TASK STATEMENT – Whenever a line below holds the word "thumbnail", count it; then give the total and nothing else.
------------------------------
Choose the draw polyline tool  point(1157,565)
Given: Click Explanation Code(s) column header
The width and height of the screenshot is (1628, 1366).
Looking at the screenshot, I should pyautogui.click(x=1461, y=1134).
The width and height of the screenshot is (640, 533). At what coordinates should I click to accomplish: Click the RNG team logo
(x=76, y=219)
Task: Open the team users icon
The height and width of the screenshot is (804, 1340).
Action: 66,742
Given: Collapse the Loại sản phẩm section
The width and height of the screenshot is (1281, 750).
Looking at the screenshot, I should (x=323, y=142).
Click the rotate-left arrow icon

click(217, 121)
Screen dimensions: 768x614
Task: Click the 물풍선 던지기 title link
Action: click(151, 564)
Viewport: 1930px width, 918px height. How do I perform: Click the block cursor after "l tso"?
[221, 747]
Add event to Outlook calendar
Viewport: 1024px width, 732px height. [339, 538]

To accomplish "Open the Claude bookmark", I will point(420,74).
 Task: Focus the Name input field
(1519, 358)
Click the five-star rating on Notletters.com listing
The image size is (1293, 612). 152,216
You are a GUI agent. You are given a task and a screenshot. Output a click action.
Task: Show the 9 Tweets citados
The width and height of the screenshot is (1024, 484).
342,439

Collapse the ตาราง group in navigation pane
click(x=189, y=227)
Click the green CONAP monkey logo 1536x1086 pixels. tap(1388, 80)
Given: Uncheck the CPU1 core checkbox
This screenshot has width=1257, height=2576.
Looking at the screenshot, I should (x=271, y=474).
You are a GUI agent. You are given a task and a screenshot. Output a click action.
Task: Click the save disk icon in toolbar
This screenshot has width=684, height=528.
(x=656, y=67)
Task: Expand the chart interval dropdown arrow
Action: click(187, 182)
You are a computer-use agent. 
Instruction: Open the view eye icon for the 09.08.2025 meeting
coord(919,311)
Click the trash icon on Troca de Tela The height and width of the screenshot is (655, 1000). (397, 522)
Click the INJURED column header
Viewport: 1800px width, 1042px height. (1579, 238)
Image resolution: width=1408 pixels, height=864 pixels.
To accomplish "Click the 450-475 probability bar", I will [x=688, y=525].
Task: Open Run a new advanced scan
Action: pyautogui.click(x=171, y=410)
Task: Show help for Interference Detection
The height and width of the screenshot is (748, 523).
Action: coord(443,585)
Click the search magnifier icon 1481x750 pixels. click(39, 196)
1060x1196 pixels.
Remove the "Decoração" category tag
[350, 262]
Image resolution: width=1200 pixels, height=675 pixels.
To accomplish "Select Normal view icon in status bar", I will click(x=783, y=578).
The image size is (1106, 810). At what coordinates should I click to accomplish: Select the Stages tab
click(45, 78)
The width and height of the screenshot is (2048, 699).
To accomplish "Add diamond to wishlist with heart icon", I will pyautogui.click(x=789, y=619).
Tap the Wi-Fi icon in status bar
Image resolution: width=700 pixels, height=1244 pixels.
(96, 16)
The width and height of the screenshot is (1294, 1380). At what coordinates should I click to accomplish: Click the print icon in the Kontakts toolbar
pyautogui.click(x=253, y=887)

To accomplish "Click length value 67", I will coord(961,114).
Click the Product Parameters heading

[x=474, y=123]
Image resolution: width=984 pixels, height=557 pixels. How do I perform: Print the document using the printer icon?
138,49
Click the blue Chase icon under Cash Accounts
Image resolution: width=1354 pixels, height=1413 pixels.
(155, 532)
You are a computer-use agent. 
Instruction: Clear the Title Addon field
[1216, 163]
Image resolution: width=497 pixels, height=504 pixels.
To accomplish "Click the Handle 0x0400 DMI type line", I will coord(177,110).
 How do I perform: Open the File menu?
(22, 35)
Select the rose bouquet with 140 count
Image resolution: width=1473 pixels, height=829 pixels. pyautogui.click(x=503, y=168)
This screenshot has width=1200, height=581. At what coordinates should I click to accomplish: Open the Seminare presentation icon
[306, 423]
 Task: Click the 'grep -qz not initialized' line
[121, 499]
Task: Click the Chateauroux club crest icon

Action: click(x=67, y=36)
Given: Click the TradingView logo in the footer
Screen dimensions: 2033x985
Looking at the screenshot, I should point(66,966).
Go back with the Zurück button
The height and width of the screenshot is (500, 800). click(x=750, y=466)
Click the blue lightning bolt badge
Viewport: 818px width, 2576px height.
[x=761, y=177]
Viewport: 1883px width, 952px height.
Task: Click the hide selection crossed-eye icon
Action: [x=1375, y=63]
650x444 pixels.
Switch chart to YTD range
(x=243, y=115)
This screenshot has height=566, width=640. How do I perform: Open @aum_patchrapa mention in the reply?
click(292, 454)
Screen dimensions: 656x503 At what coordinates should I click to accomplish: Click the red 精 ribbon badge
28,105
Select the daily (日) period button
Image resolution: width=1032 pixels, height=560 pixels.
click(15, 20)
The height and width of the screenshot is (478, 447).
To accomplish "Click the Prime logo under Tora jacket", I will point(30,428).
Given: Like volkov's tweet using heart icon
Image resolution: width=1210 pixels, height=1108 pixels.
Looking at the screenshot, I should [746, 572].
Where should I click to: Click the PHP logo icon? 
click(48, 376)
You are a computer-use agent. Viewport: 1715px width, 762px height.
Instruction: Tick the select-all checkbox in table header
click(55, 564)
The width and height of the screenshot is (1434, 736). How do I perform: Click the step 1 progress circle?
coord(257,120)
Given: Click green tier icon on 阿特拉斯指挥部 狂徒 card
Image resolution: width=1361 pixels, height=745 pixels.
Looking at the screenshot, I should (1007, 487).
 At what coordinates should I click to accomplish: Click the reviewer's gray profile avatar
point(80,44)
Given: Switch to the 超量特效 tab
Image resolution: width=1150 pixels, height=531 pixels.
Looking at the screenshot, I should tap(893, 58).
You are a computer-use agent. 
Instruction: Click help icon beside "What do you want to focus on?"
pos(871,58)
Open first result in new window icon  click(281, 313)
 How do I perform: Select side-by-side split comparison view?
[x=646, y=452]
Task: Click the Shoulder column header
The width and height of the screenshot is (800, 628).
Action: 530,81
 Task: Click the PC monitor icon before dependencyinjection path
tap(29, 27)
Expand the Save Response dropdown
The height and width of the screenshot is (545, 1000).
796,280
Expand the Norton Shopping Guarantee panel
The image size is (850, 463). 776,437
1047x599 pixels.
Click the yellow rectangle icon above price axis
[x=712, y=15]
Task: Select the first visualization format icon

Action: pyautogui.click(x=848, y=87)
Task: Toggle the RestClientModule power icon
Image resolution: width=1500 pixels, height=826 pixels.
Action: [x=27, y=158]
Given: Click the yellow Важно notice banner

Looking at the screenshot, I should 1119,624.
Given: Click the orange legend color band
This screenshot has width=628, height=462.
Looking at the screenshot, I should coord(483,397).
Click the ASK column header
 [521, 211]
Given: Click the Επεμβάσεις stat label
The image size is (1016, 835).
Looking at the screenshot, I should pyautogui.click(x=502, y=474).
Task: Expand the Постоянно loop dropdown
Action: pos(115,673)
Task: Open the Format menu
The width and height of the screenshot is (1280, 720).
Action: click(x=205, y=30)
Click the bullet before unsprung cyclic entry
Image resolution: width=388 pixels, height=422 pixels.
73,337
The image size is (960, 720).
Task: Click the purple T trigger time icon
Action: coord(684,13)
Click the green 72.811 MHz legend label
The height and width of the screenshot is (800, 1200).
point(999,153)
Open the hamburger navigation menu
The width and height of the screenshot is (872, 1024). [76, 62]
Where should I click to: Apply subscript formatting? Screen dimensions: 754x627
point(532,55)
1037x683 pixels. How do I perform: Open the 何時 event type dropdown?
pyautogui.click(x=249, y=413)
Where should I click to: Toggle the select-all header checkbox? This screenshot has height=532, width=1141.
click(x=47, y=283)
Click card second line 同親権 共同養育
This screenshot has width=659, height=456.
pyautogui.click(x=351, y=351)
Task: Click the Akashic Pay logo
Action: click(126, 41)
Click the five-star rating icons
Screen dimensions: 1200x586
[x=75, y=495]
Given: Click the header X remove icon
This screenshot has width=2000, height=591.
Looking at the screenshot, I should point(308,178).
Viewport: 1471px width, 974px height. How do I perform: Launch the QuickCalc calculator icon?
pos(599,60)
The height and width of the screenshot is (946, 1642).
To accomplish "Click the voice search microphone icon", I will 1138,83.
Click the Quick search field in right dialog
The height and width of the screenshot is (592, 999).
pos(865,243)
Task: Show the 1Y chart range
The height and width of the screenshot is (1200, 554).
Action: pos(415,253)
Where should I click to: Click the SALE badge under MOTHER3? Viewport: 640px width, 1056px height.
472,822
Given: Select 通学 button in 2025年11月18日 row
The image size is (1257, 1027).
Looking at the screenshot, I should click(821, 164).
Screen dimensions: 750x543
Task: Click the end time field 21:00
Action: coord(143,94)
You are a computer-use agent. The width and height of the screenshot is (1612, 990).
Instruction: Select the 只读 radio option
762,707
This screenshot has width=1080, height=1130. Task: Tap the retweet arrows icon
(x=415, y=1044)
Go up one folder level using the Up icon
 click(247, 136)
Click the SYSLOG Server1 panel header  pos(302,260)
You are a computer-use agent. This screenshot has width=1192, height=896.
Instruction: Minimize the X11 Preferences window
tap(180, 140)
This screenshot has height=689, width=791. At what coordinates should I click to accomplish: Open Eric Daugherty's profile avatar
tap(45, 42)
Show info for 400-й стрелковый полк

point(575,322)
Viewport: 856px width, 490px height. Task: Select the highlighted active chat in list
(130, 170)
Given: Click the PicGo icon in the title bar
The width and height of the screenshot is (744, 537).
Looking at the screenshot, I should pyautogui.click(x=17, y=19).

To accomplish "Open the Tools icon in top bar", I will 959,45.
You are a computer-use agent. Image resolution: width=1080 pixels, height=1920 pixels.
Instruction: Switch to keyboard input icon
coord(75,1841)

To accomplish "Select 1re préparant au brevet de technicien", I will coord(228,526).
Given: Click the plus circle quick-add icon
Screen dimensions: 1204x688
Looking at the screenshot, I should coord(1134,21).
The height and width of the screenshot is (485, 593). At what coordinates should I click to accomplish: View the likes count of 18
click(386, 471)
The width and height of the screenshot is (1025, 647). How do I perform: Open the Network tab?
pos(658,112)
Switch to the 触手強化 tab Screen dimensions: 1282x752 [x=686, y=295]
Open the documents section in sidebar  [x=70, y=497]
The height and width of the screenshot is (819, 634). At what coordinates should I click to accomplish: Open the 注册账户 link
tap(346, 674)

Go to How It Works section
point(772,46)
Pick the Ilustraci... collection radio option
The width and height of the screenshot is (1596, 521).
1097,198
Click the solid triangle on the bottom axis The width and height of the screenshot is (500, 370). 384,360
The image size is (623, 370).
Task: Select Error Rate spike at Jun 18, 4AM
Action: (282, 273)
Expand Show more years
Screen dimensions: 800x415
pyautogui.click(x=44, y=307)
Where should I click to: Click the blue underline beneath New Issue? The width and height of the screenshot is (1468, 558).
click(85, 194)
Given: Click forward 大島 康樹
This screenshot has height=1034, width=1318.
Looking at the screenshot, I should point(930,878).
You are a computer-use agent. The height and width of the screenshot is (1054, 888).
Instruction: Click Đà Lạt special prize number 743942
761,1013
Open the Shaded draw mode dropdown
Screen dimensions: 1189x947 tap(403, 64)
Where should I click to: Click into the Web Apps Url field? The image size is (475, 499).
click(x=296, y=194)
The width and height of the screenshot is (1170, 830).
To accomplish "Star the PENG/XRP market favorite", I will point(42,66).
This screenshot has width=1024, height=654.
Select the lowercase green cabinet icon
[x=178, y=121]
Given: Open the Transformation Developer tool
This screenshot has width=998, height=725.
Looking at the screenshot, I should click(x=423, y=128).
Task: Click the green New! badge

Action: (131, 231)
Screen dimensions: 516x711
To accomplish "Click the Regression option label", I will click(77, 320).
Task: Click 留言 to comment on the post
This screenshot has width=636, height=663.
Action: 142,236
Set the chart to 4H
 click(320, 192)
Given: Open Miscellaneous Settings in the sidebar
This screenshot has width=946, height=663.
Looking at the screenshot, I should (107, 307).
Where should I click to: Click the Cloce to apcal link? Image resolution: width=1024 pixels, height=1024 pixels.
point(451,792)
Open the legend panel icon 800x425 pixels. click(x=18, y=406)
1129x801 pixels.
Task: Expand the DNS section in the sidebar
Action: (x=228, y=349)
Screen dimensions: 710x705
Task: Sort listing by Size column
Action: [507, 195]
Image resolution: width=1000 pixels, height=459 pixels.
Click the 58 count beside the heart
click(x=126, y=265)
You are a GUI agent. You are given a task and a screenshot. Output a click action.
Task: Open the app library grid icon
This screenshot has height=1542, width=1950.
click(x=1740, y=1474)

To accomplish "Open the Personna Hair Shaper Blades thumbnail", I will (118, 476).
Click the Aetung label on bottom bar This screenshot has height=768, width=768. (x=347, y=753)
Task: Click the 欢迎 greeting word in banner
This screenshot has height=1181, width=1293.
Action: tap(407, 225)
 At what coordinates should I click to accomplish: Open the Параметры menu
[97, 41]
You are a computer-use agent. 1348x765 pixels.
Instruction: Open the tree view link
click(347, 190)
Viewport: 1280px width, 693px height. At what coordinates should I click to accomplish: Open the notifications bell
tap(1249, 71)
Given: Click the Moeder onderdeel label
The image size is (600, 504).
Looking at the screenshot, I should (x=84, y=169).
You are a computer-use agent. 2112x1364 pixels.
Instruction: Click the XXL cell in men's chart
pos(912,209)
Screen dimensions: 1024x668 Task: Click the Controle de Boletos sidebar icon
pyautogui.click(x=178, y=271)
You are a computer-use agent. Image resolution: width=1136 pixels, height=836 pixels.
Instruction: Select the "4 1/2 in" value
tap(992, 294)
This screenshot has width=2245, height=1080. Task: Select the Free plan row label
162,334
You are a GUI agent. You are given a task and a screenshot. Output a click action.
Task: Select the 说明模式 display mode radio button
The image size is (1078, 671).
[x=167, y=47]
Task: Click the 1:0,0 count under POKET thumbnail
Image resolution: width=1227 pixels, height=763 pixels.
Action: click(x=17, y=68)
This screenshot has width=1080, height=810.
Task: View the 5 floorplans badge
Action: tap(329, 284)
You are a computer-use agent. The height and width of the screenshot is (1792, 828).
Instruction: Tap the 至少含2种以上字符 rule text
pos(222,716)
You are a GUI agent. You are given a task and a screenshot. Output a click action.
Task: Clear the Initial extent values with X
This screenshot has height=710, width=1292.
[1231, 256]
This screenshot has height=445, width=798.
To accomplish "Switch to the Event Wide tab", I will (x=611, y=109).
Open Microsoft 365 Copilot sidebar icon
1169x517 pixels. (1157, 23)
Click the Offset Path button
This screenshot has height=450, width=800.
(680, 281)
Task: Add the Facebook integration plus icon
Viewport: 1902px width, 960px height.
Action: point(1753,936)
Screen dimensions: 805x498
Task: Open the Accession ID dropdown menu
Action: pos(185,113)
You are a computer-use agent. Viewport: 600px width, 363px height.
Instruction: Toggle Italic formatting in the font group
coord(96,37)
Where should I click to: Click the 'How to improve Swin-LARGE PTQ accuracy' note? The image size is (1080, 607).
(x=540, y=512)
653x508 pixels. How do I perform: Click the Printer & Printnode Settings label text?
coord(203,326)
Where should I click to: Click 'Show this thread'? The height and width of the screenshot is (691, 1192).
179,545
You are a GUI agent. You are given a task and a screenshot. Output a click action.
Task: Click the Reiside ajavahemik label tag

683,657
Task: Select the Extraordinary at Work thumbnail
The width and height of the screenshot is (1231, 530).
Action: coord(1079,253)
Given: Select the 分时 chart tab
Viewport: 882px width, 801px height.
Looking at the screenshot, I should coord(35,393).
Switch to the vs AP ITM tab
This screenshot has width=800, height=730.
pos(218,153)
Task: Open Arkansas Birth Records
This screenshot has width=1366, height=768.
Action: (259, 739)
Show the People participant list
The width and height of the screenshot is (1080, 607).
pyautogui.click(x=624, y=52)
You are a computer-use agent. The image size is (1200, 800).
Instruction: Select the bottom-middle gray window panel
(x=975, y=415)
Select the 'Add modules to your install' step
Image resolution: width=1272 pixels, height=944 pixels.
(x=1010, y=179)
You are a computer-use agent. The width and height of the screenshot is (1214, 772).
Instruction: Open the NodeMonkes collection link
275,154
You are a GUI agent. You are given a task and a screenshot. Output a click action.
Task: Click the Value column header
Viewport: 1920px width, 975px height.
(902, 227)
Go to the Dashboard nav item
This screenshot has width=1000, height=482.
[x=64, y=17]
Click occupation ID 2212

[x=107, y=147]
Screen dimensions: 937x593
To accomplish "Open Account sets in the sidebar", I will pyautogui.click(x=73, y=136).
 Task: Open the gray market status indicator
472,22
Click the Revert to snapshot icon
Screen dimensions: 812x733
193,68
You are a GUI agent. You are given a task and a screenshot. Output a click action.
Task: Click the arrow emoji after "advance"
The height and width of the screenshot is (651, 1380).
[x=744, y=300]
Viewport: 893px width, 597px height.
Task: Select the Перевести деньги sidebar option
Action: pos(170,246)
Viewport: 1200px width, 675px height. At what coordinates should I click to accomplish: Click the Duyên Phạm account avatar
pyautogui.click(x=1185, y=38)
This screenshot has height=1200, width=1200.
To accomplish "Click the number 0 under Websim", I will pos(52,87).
------------------------------
RESULT BELOW – 3